Napoli's desire to crush balls sometimes ties him in knots offensively, which is why it's so important for him to focus on driving the ball the other way and not trying to yank everything into the left-field seats.

"There's always frustration that might creep into a guy's psyche because he's struggling," Scioscia said. "He's managed it very well. What he did [Sunday] is obviously a good start.

"Offensively, there's still tremendous upside there. It's frankly something our club needs. Right now, we're not deep enough to absorb guys in prolonged downturns.

"Mike needs to balance things out. He's got a big swing, and there are going to be strikeouts in his game. He has terrific power and a terrific eye. He's going to draw walks, and he runs the bases well.

"As a catcher, you want to make defense your priority. Right now, we're not deep enough to absorb guys in prolonged downturns. Mike has pride and wants to contribute."

Waiting on Santana: Another performer who excelled last year and is having problems now is starting pitcher Ervin Santana, who has not built on his 16-8 record in 2006. He's 2-5 with a 5.51 ERA in eight starts, and his road woes (0-4, 7.86) are baffling.

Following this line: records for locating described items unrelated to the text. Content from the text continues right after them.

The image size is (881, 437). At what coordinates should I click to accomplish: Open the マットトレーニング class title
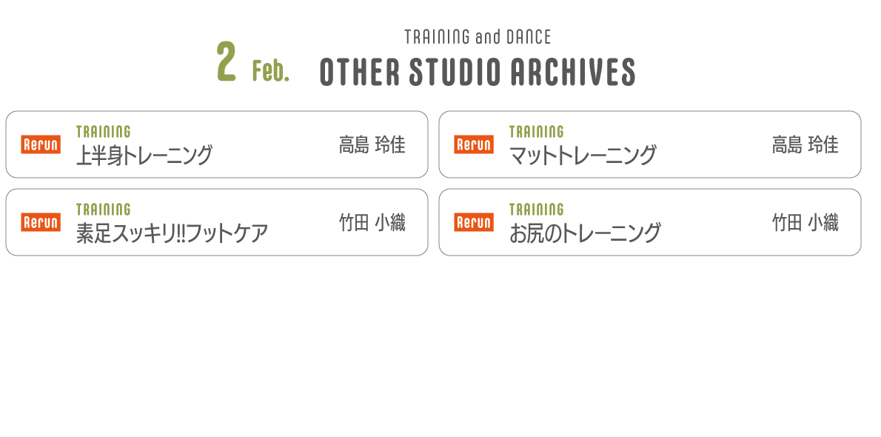tap(583, 156)
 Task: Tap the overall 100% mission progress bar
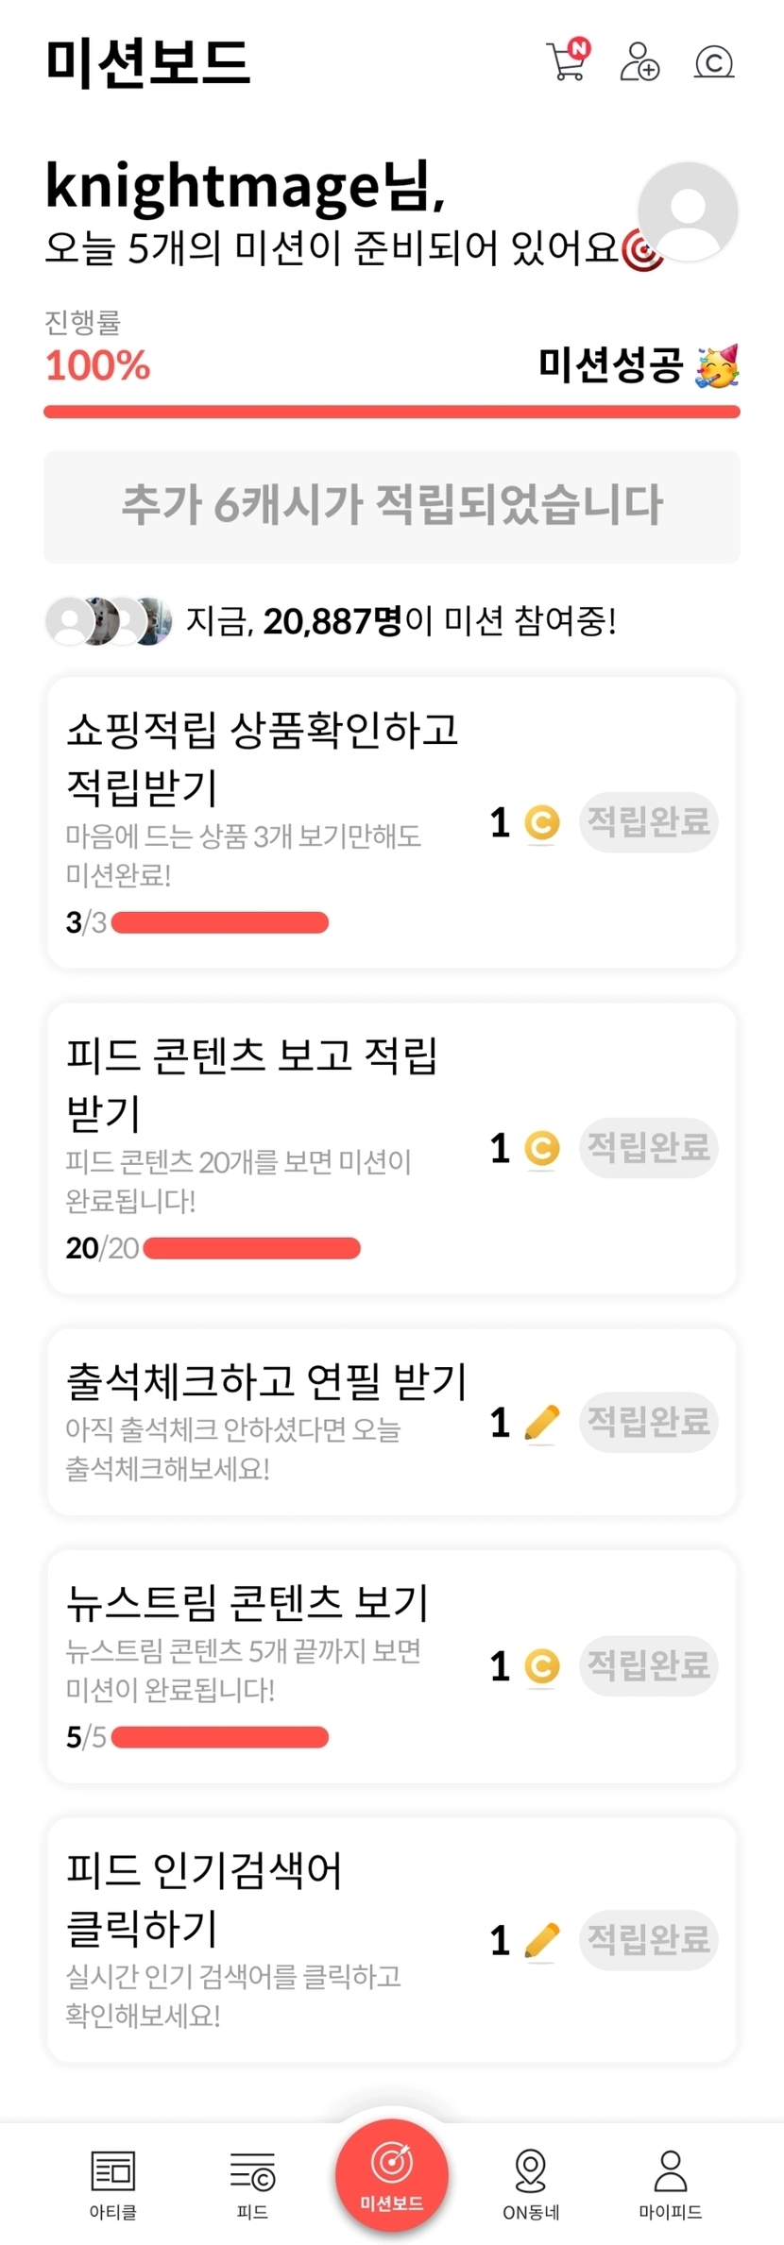[x=392, y=412]
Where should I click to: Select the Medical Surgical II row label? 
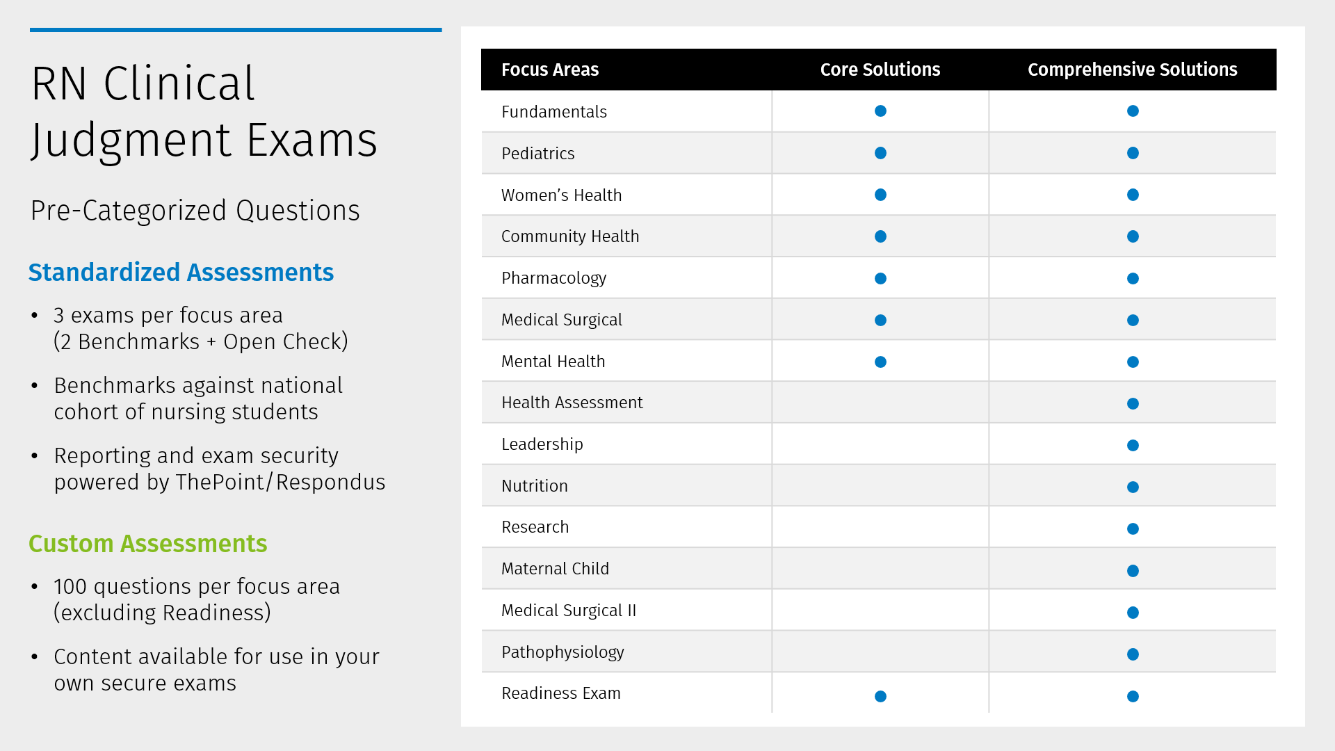click(569, 611)
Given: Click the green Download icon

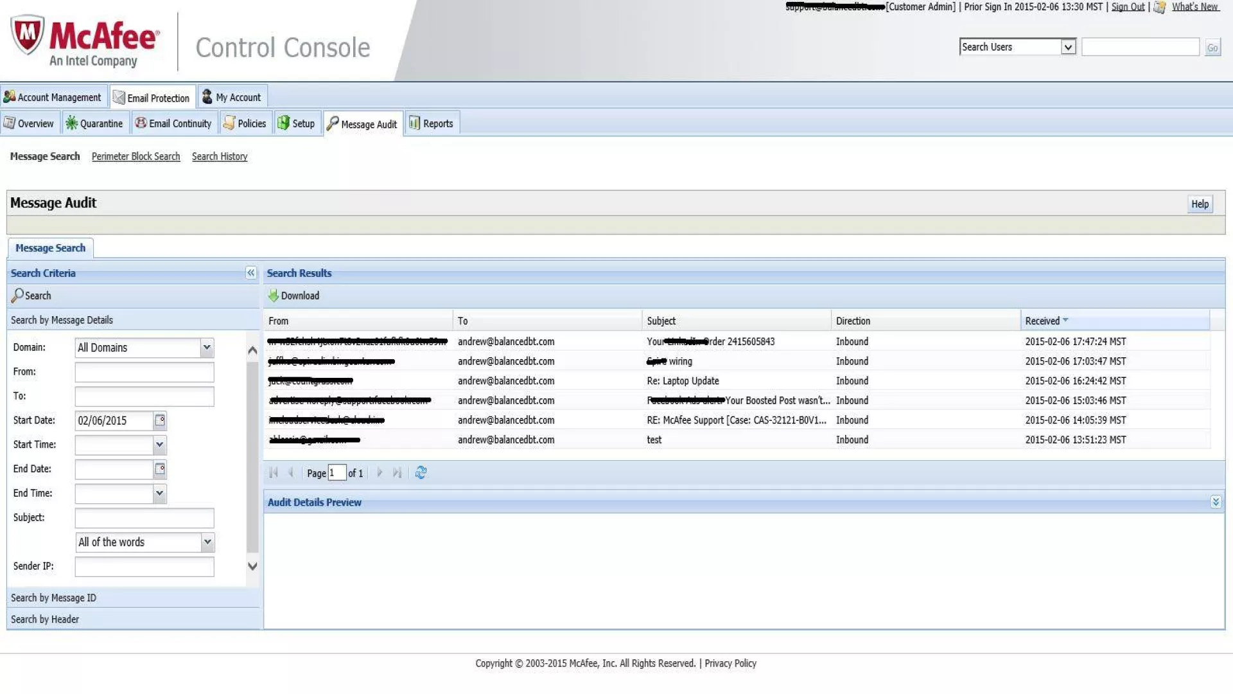Looking at the screenshot, I should click(274, 296).
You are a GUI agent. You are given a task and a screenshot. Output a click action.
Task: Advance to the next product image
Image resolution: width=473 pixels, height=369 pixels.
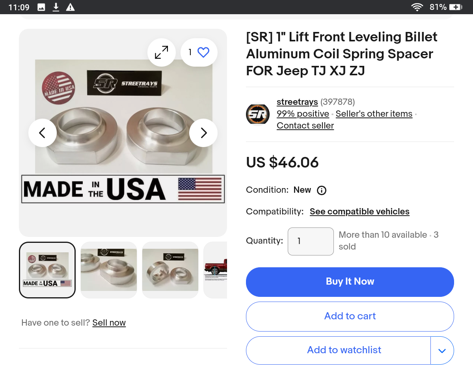tap(203, 133)

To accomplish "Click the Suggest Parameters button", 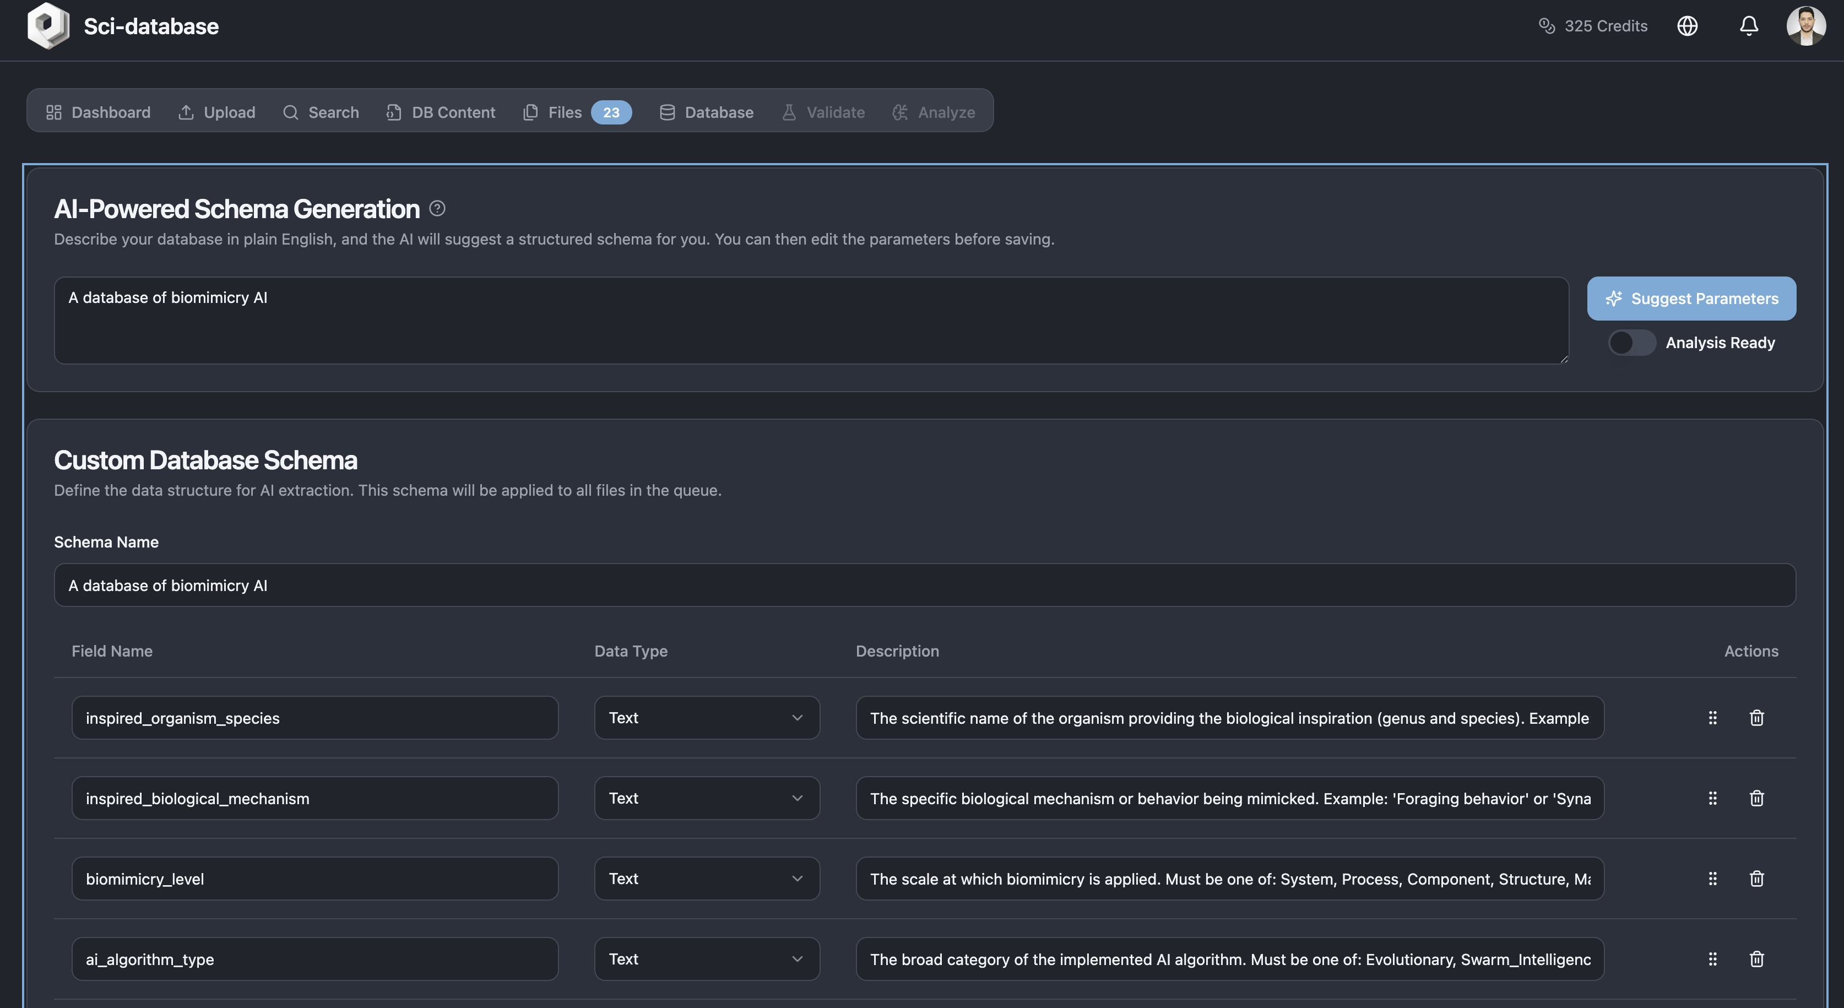I will coord(1692,299).

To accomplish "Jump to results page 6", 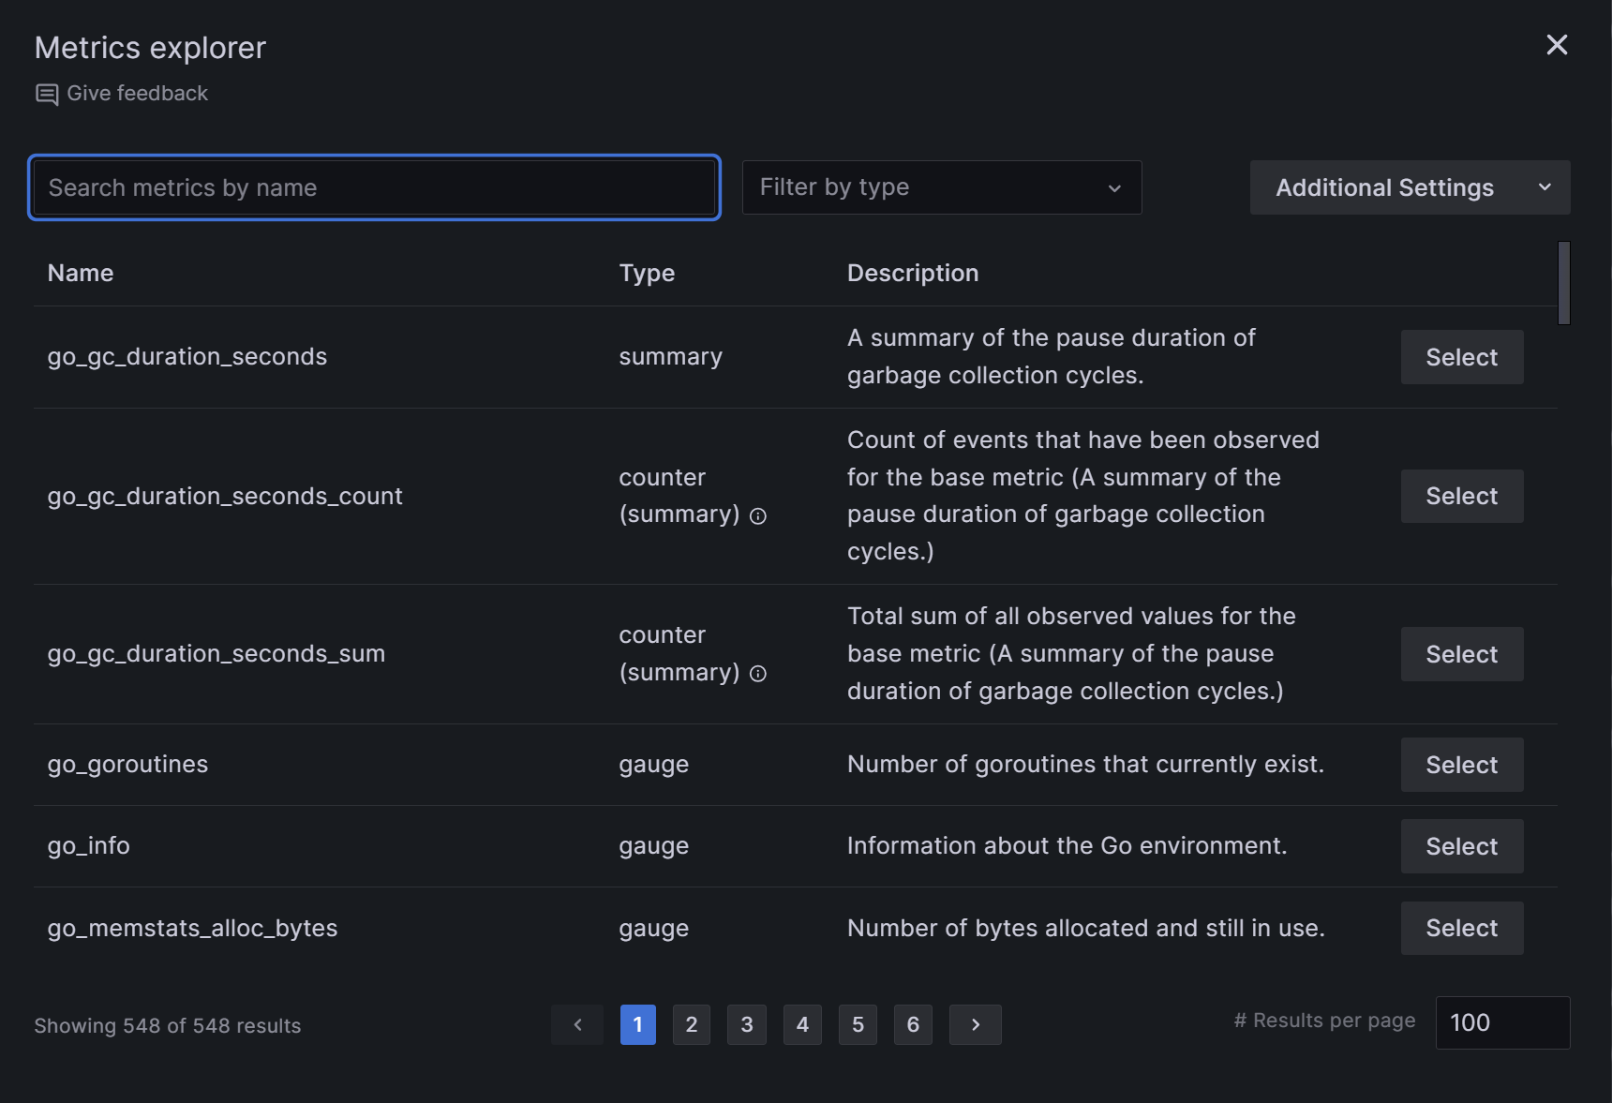I will 913,1024.
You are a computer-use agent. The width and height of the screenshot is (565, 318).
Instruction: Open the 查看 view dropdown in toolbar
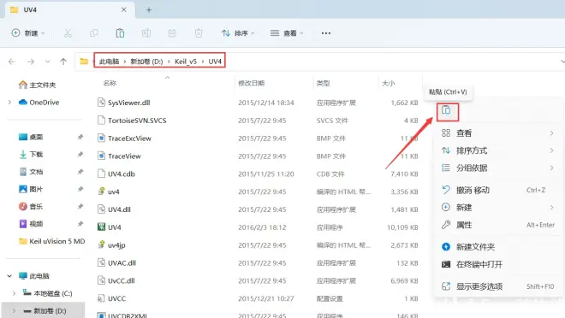point(287,33)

After Santana yielded three homers and six runs (five earned) in six innings on Sunday, pitching coach Mike Butcher said there's nothing wrong with his stuff, adding that "he's going to have to work through it."

"I can't pinpoint anything," Butcher said. "You start missing spots, you're going to get hit. That's with any pitcher. I like the way he threw the ball the last two innings. He was a lot more aggressive and attacked the zone."

Scioscia said Santana "has to go harder, more aggressive, to be effective early in a game to establish his style of pitching. It's all about location, all about command."

Napoli said Santana "missed by inches" a few times and "didn't have any luck," adding that he sees nothing wrong with the young right-hander's stuff or approach.

Kendrick set to return: Second baseman Howard Kendrick plans to test his left hand, injured April 17 in Oakland, with Triple-A Salt Lake on Tuesday.

Kendrick was hitting .327 in 14 games when he suffered a non-displaced fracture of the left middle finger when he was hit by a Chad Gaudin pitch. Erick Aybar (.261) has filled in admirably in Kendrick's absence, a natural shortstop adapting to a new position.

Scioscia expects Kendrick to require a minimum of five or six games in his rehab. "Hopefully, he's not going to have any setbacks and he'll show up on the next road trip" starting May 22 in Detroit, the manager said.

Scioscia airs case: Following his second ejection of the year on Sunday in protest of pitcher Hector Carrasco's ejection for dropping a 78-mph curveball on the helmet of Ian Kinsler, Scioscia was on the phone with Bob Watson, MLB vice president of on-field operations.

"Bob's good at reviewing stuff and getting back to you with an understanding - and that's all we're looking for," Scioscia said. "I don't think there's anyone in the world besides [umpire Alfonso Marquez] who thought there was intent [to harm Kinsler]. Any time you can have dialogue, it's going to get you closer to common sense [rulings]."

Up next: Coming off a complete game shutout of Cleveland, Kelvim Escobar (4-1, 2.21 ERA) is set to face Seattle phenom Felix Hernandez (2-1, 1.56) in the opener of a three-game series at Safeco Field on Tuesday night at 7:05 p.m. PT.

Lyle Spencer is a reporter for MLB.com. This story was not subject to the approval of Major League Baseball or its clubs.